_Task to complete:_ Copy every entry below exactly as it appears, leaving out the images.

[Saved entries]
Segment Open

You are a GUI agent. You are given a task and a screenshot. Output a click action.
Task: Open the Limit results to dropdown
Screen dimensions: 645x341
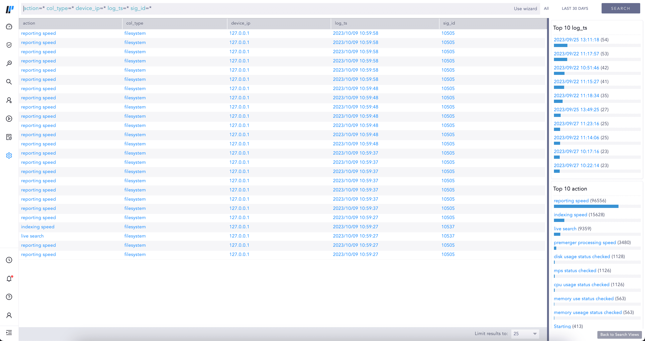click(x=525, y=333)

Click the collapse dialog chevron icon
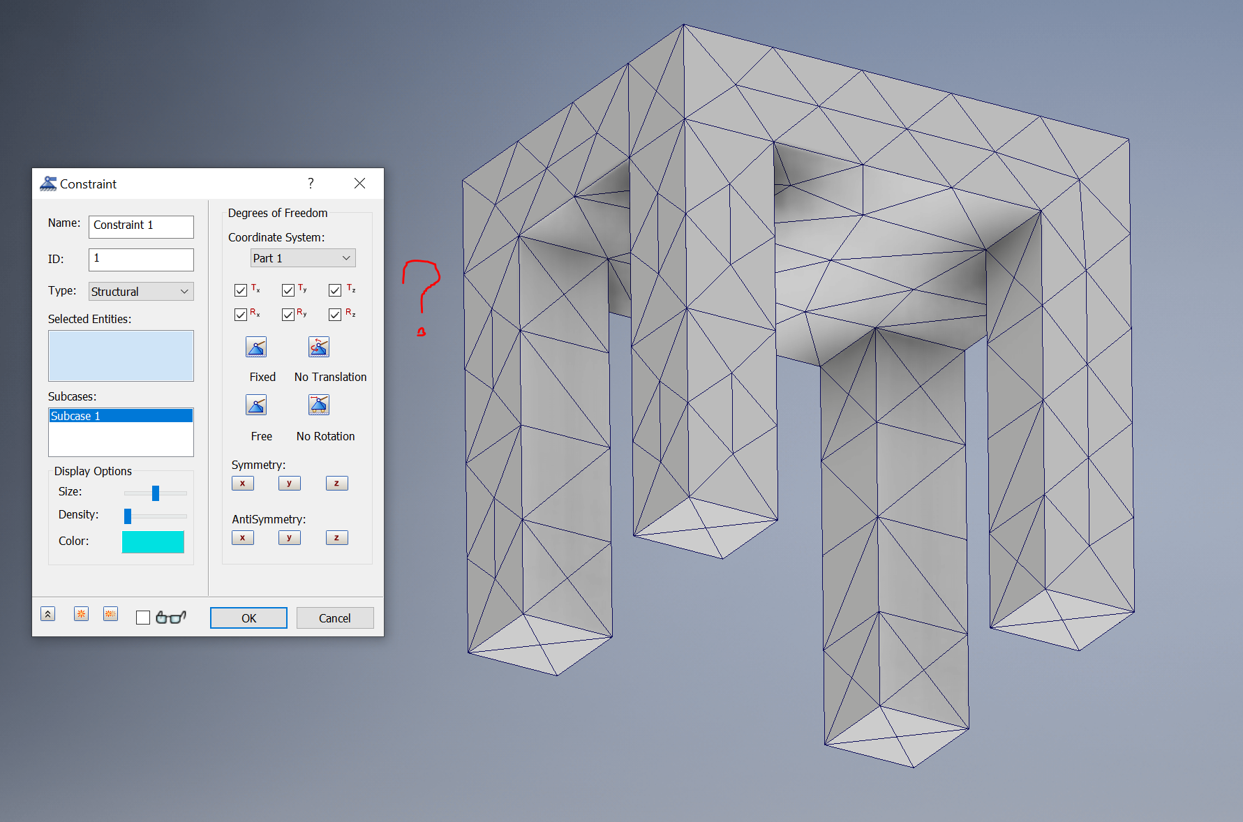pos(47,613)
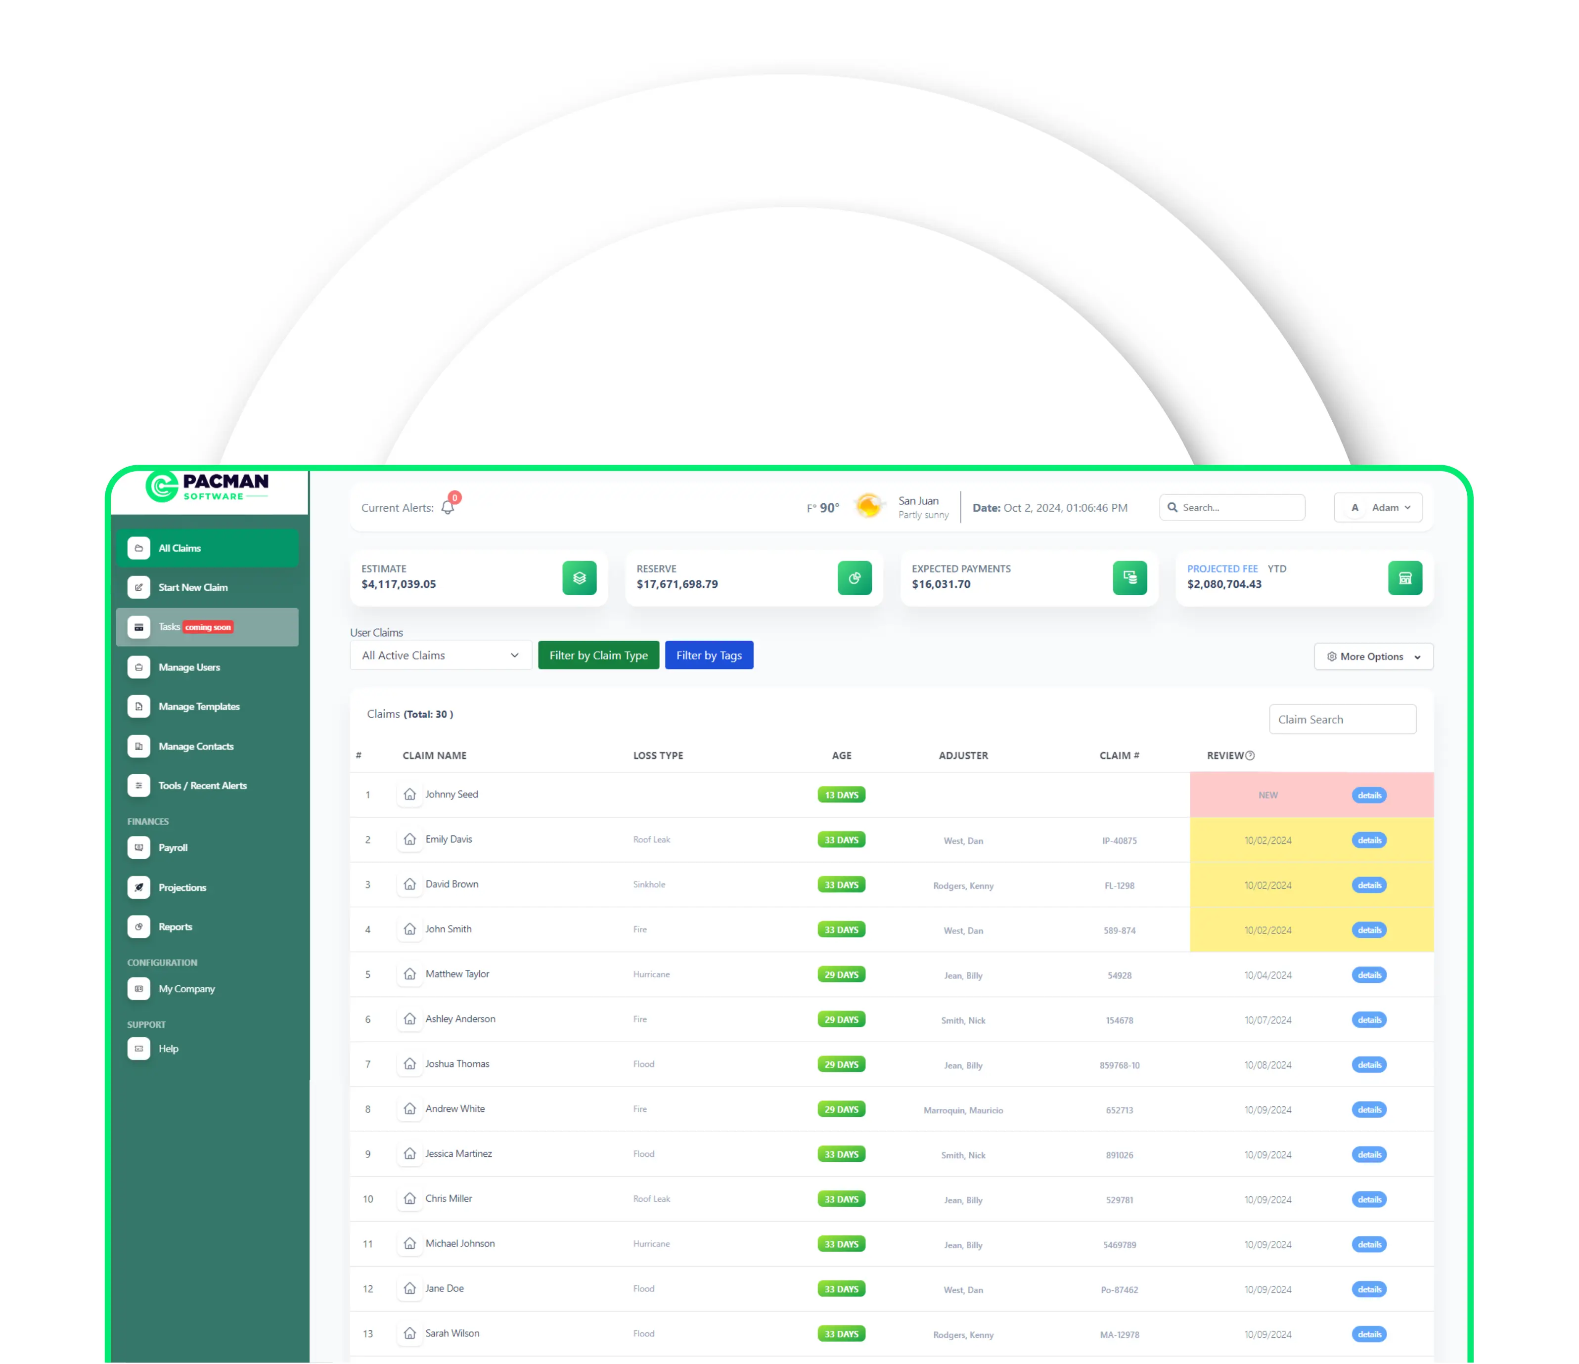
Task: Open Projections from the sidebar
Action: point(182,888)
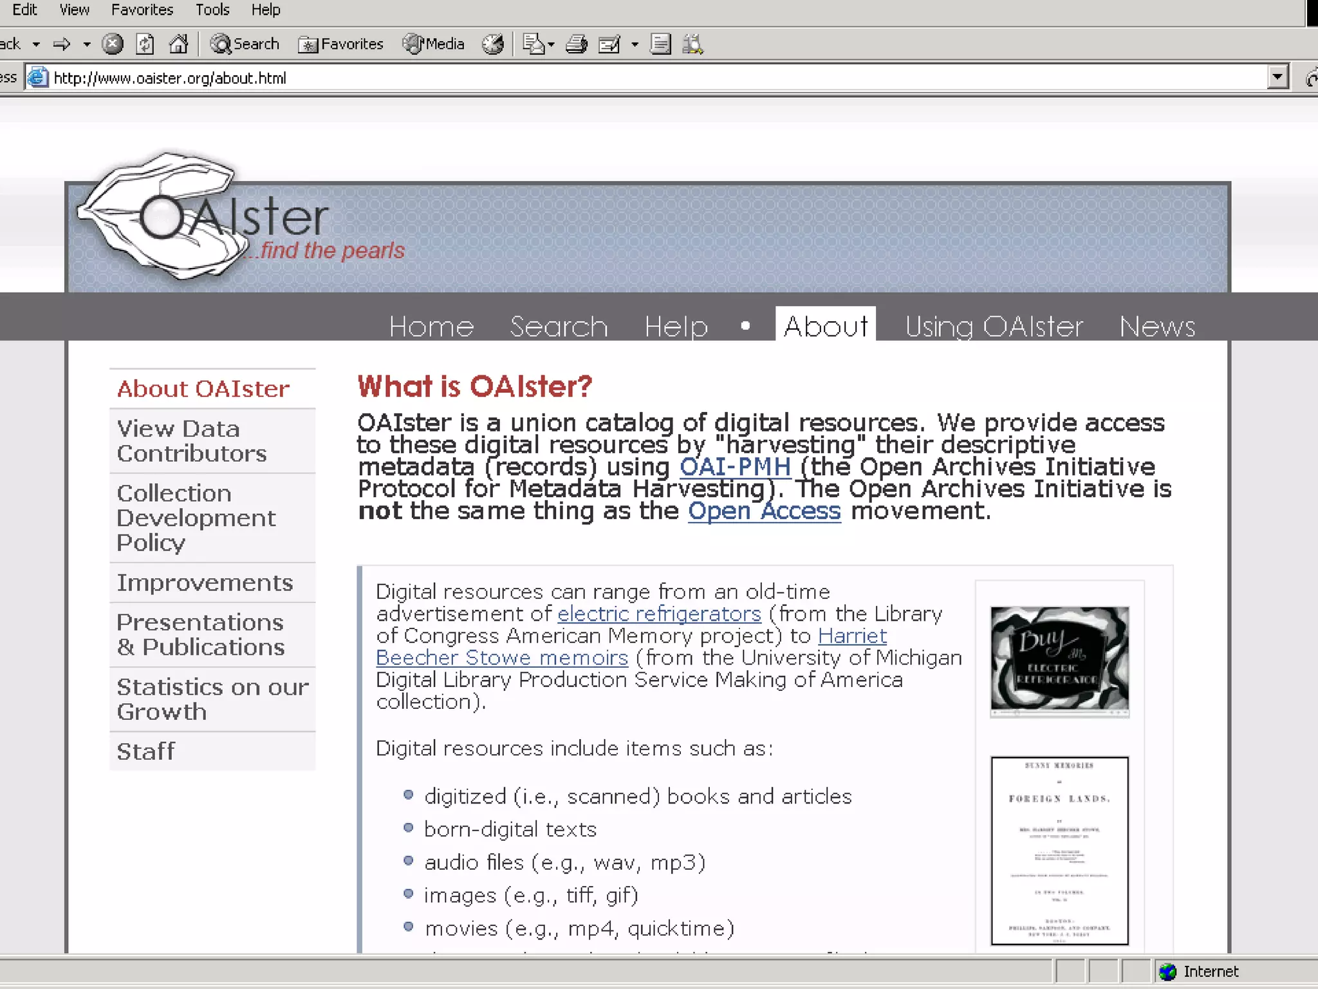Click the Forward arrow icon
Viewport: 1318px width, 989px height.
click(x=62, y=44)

Segment Closed

_Written solution:_
You are a GUI agent. You are given a task and a screenshot. Output a click action.
Task: Open the Limit results to dropdown
Screen dimensions: 645x341
click(x=525, y=333)

Click the collapse dialog chevron icon
pos(47,613)
Task: Open Projections from the sidebar
Action: point(182,888)
Click the Forward arrow icon
Viewport: 1318px width, 989px height.
click(x=62, y=44)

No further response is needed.